(RECORDS FOR PROCESSING)
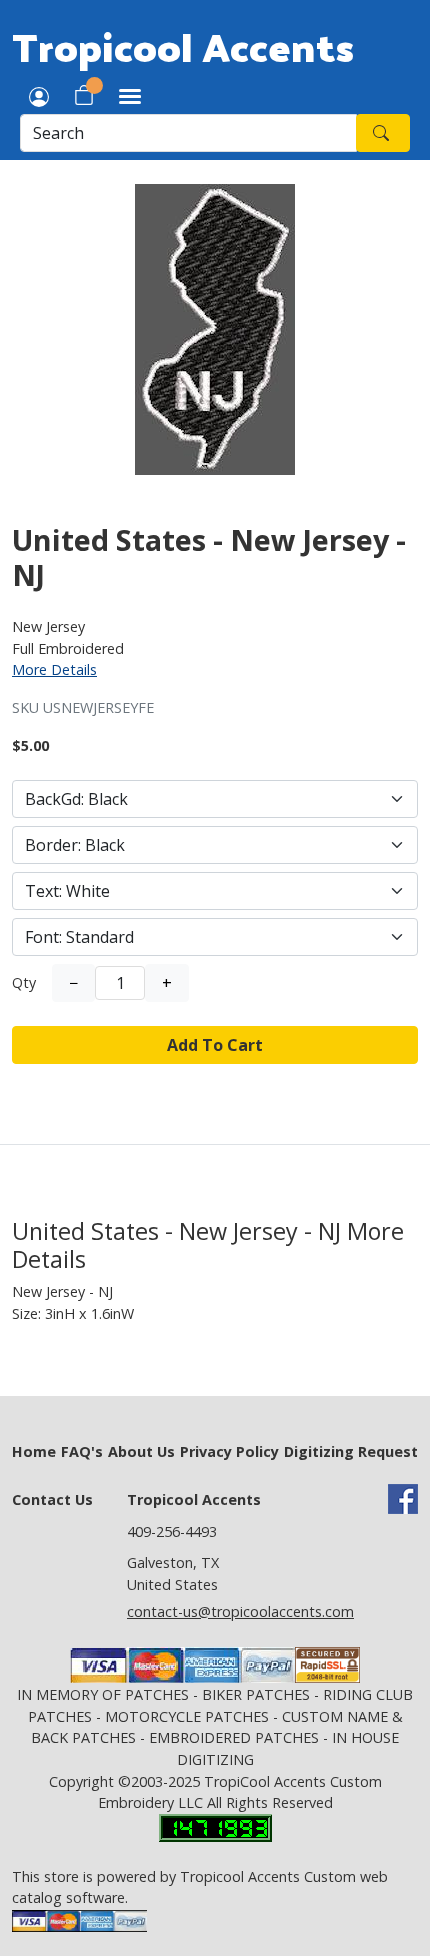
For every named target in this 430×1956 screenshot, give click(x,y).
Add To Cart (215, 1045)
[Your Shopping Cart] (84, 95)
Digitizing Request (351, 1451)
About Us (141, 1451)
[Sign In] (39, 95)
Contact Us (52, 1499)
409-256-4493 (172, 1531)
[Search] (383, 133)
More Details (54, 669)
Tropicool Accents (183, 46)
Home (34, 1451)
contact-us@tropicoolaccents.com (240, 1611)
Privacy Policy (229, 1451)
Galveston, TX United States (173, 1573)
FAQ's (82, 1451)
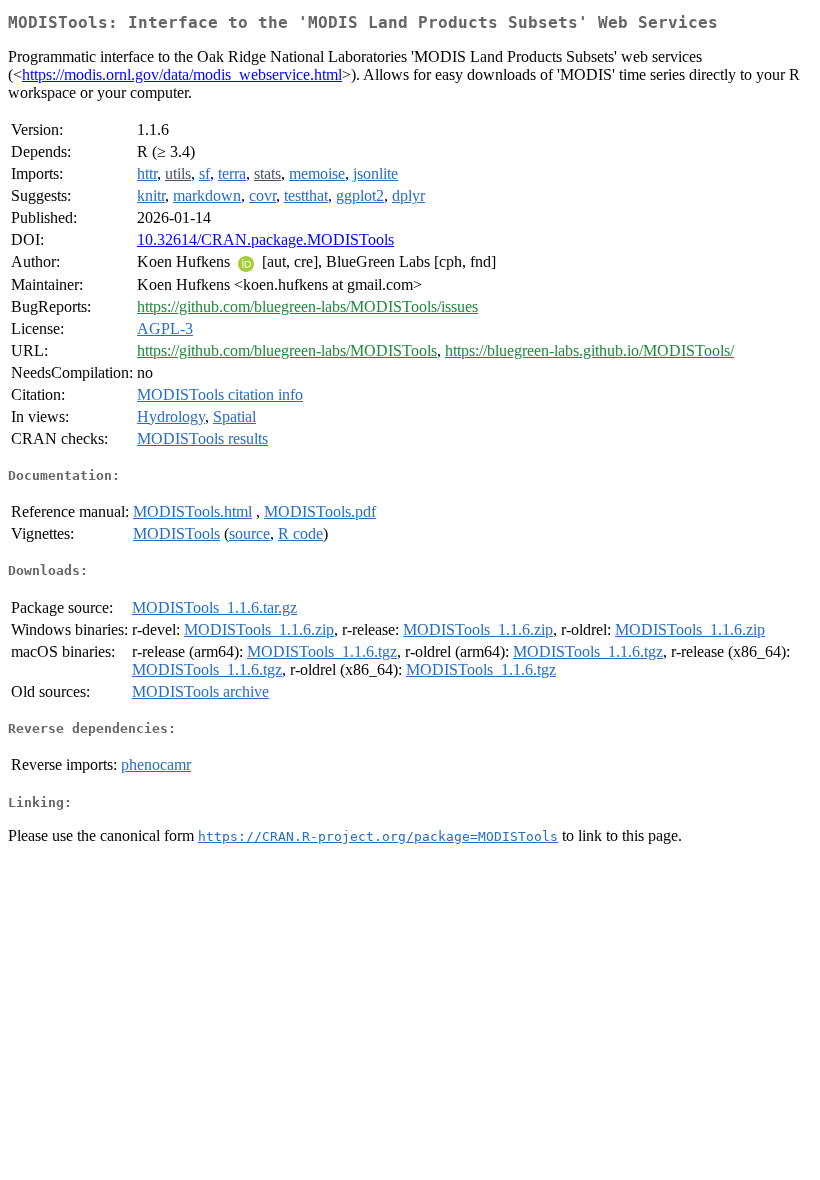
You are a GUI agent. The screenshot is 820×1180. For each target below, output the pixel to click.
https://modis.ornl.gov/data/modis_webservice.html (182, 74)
(End RECORDS FOR PROCESSING)
• ABOUT THIS TASK
Search the listing above for "click" and copy every line that has it.

• SOLVED PROBLEM
For every named target in this 430×1956 screenshot, give click(x,y).
You are a GUI agent. The screenshot is 820×1180. For each target below, output the pixel to click.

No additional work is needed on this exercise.